Stand. Breathe. Cry.

Workplace conversation, day 2 of war.
"Are you all right?"
"No. 4 million pounds of bombs are falling on Iraq."
"Boy, you're not much fun today."
Did anyone have to explain not being `all right' on 9/11?

Palpable bewilderment of Pentagon, plaintive wail of playground bully: "But they weren't supposed to fight back!"

Dispatch, 1897, from Commander Jackson, British Army in Kenya, on resistance of Nandi people to British invasion: "...the ignorance of the people is so extreme that it is impossible to convey to such savages that the occupation of their country is not harmful to them..."

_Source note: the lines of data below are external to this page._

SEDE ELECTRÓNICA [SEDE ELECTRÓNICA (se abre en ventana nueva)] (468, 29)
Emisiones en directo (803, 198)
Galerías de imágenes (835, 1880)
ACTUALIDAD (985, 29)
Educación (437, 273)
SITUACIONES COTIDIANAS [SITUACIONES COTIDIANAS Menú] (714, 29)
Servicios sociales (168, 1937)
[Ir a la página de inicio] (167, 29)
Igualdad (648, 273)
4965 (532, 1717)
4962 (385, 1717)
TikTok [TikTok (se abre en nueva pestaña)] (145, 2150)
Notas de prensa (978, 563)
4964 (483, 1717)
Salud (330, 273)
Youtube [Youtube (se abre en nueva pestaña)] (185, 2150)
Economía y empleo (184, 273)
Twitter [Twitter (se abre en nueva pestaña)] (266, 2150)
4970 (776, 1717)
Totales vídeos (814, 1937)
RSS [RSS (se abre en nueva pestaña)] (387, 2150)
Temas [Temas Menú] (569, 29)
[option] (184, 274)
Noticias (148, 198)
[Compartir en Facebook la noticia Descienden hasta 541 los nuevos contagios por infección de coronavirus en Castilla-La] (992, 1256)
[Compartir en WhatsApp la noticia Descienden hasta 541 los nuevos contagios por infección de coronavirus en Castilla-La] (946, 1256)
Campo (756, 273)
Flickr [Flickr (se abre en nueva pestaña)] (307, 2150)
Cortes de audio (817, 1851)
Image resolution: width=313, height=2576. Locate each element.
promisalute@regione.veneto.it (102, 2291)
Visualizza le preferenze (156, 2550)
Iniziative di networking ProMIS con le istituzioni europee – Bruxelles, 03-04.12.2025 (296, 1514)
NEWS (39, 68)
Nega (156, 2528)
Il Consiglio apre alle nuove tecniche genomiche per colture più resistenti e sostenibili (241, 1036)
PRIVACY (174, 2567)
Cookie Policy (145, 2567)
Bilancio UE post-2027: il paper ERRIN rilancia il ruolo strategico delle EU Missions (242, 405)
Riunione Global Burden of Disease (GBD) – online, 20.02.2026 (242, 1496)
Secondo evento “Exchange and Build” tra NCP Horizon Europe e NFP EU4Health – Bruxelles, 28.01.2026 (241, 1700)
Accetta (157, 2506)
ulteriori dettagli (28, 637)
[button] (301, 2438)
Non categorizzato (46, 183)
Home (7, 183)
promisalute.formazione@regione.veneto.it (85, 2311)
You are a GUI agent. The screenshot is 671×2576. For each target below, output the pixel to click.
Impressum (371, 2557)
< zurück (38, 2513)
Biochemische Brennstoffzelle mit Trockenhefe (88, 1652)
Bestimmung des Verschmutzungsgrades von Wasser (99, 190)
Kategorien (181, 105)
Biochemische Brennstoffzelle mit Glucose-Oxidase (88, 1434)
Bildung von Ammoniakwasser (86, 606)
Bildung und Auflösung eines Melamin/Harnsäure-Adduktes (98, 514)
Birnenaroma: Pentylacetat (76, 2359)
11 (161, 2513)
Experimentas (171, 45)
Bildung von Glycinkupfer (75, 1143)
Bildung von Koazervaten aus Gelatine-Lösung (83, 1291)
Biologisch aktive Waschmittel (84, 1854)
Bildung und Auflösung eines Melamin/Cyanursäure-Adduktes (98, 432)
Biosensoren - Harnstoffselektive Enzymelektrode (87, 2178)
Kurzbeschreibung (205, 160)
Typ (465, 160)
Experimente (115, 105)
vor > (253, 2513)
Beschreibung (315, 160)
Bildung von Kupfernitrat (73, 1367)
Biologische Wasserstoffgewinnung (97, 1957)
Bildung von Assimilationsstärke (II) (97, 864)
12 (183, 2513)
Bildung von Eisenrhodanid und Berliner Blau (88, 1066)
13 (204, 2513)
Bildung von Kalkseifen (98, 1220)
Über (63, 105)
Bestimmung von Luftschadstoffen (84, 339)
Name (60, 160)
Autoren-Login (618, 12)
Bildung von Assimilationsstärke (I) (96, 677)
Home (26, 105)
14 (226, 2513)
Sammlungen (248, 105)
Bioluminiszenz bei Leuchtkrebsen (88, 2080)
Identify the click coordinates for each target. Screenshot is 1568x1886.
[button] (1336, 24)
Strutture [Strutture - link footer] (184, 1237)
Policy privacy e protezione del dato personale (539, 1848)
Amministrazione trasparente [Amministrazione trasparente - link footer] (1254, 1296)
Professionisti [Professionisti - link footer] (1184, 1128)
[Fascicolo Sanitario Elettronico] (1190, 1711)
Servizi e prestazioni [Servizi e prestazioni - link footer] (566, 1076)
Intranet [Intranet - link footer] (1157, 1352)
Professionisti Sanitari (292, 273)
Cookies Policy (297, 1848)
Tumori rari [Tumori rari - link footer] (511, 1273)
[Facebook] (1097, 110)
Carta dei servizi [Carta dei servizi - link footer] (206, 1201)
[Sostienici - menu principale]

Column headline in Kenya's Daily Nation: "Pray That Kenya Never Discovers Oil."

"I want to do a Rip Van Winkle," I tell my lover. "Wake me in a hundred years if anything's better. If not, don't bother."
"Poor baby," he responds. "You need to drink more coffee."

I am chanting for the dead and dying, for the screaming survivors. Sarvesham shantir bhavatu – may peace be unto all. Sarvesham purnam bhavatu – may wholeness be unto all. May all be free of sorrow, pain, may all look to the good of others. I am chanting to hold my breath to my soul, my gut to my breath, my heart to my gut, my brain to my breathing heart.

"Ring the bell that still can ring." croons Leonard Cohen in his song, Anthem. "Forget your perfect offering, There is a crack in
everything. That's how the light gets in. That's how the light gets in."